Multi-language Strategy

The architecture separates language-specific concerns (parsing) from language-agnostic concerns (scoring):

  • Language-specific: adapters/outbound/parser/ — one parser per language, all producing the same AnalyzedFile + Function domain types
  • Language-agnostic: domain/scoring/ — all 6 scorers operate on domain types, not ASTs. Adding a new language means writing a parser adapter, not touching scoring logic.
  • Profile per language: ScoringProfile thresholds can vary by language (e.g., Python may allow longer functions than Go). Language defaults live in DefaultProfileForType().

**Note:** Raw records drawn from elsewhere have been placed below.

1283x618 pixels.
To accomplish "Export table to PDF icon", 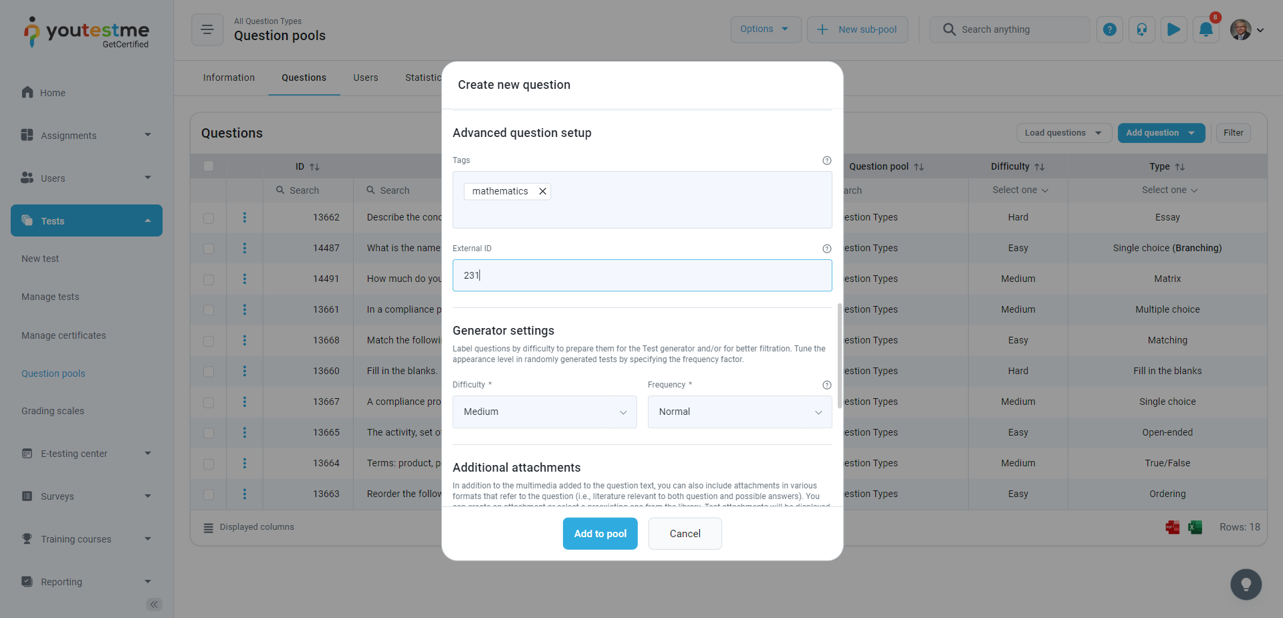I will [1172, 527].
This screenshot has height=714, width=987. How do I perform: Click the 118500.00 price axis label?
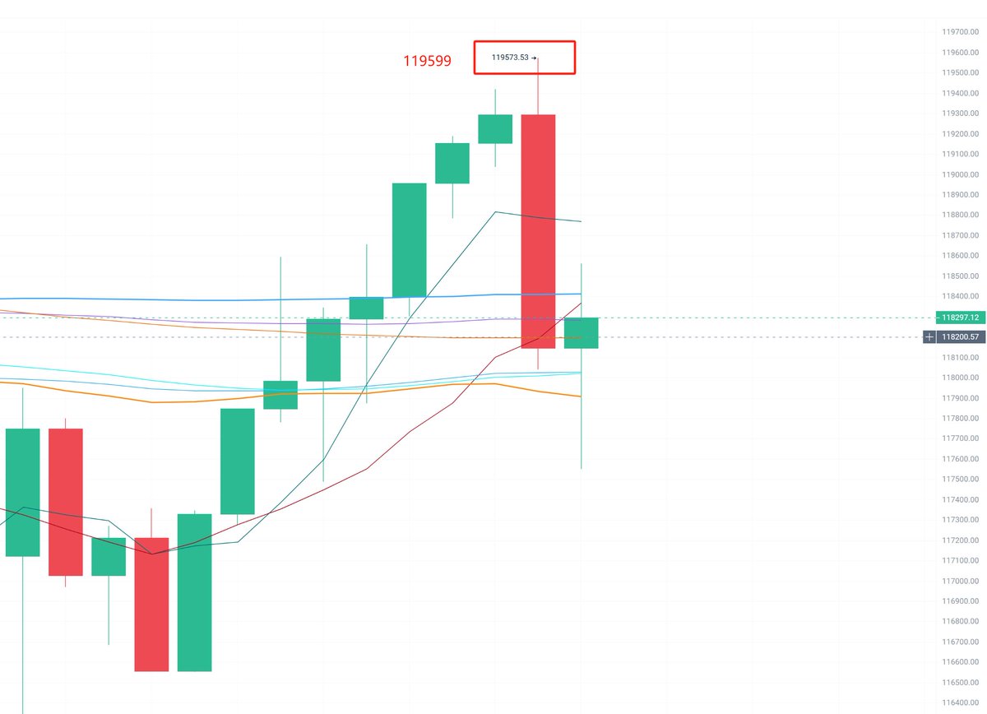(960, 276)
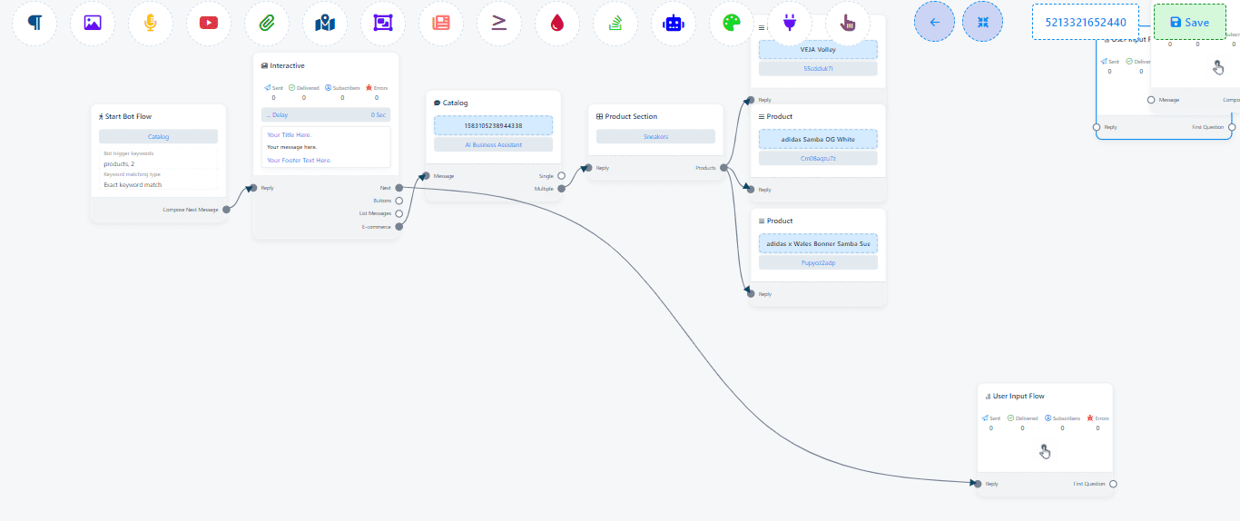Screen dimensions: 1240x521
Task: Add a text block using the paragraph icon
Action: [x=34, y=23]
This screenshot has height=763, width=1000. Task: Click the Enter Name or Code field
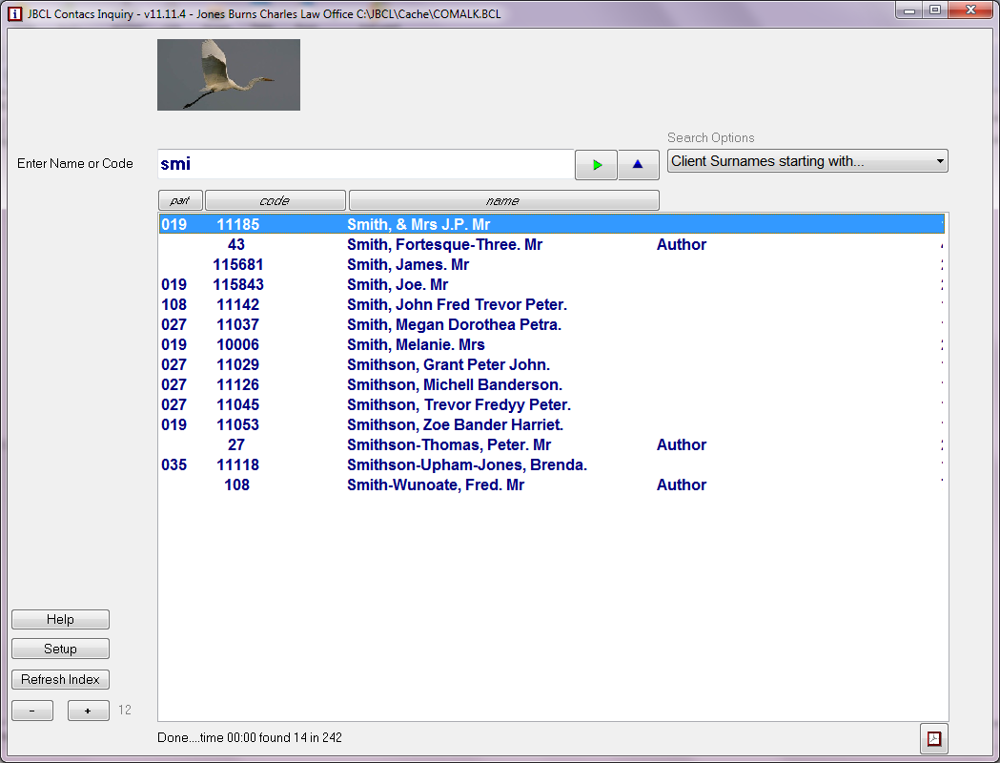[365, 164]
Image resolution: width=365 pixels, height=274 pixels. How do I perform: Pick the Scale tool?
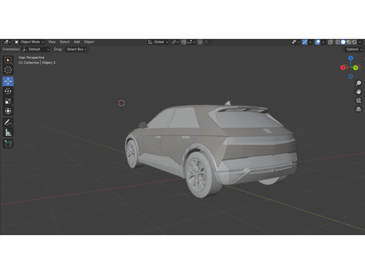[x=8, y=101]
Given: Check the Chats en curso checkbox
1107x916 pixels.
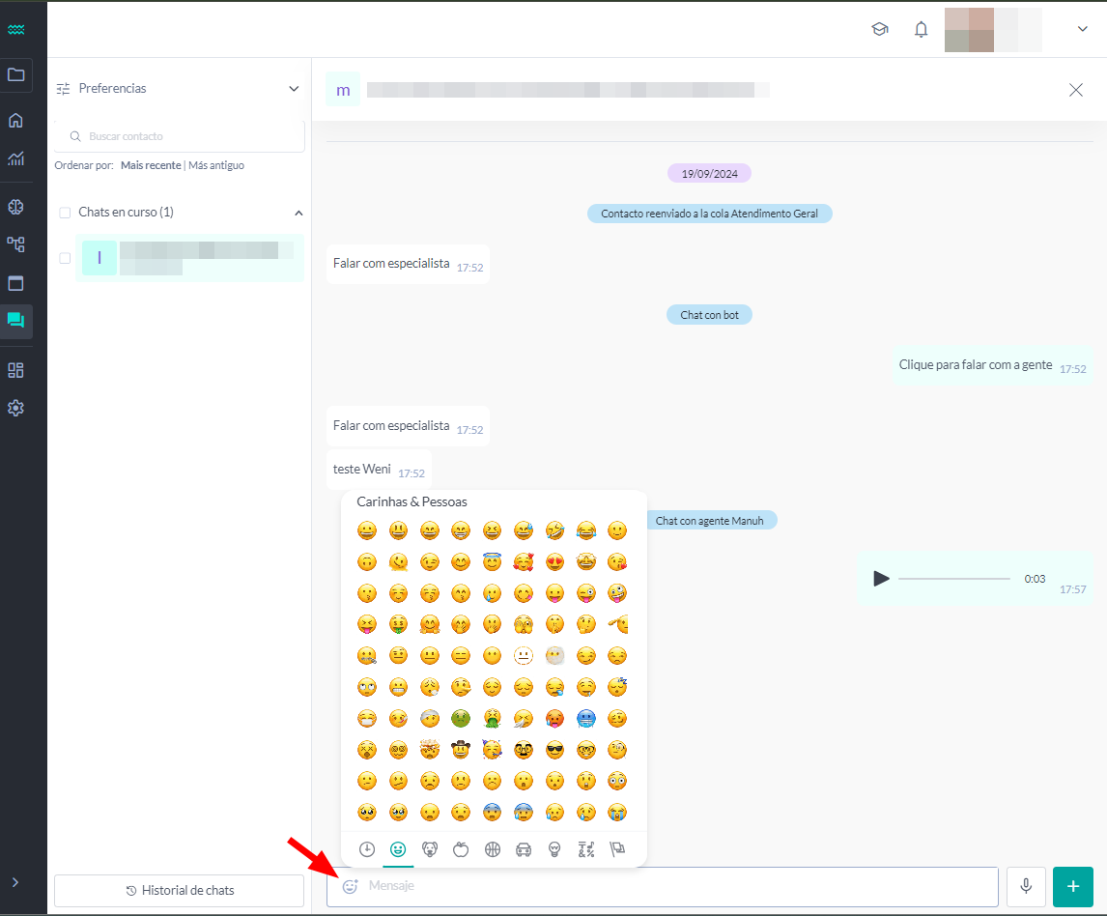Looking at the screenshot, I should pos(64,212).
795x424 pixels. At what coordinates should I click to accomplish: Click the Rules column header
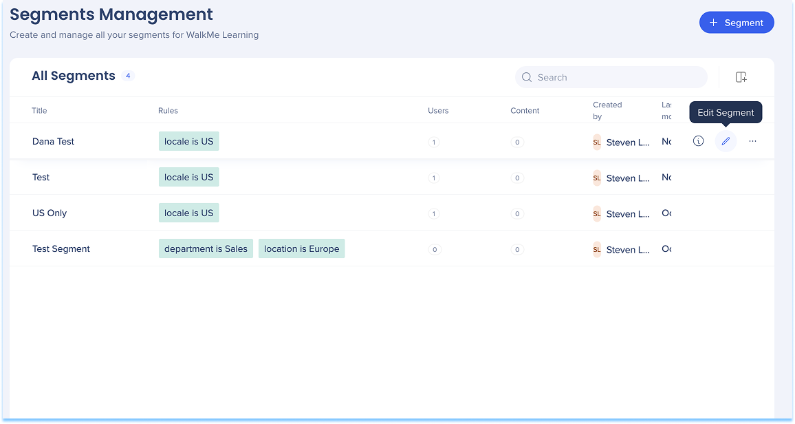click(168, 110)
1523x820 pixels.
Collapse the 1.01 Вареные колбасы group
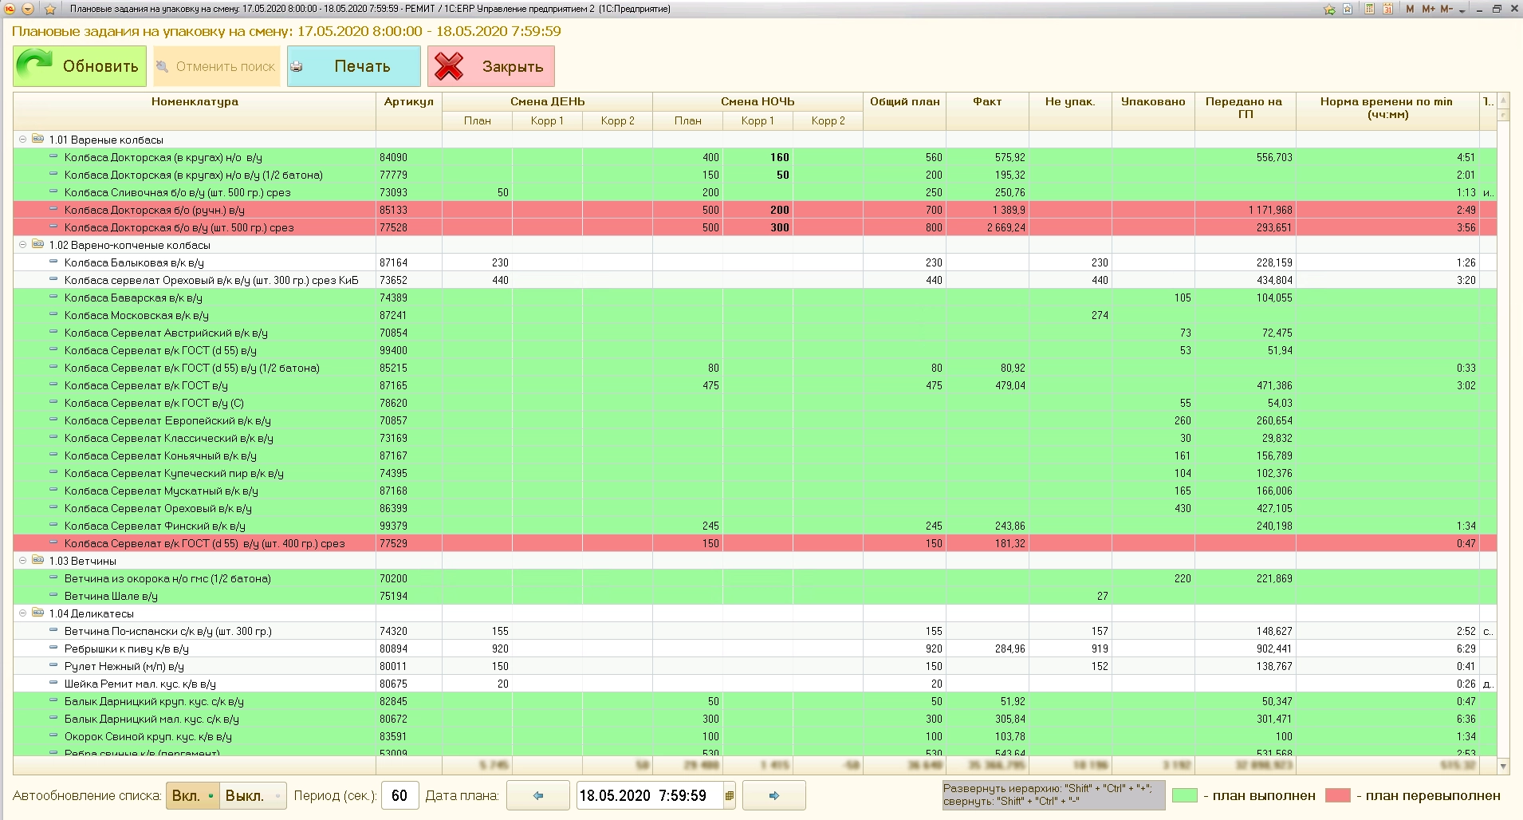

When adding a new language: implement CodeAnalyzer interface, map to existing domain types, add language-specific profile defaults. The scorers, penalty system, and decay functions work unchanged.

Calibration Targets

Based on validation against 16 popular Go repos:

Tier Expected Health Score Examples
Exemplary 95-100 uber-go/zap (98), go-chi/chi (96)
Professional 88-94 spf13/cobra (92), docker/compose (91), containerd (89)
Good with debt 80-87 hashicorp/terraform (82), ollama (81)
Needs work <80

When adding new heuristics or changing thresholds, run scripts/bench-repos.sh and verify these tiers hold.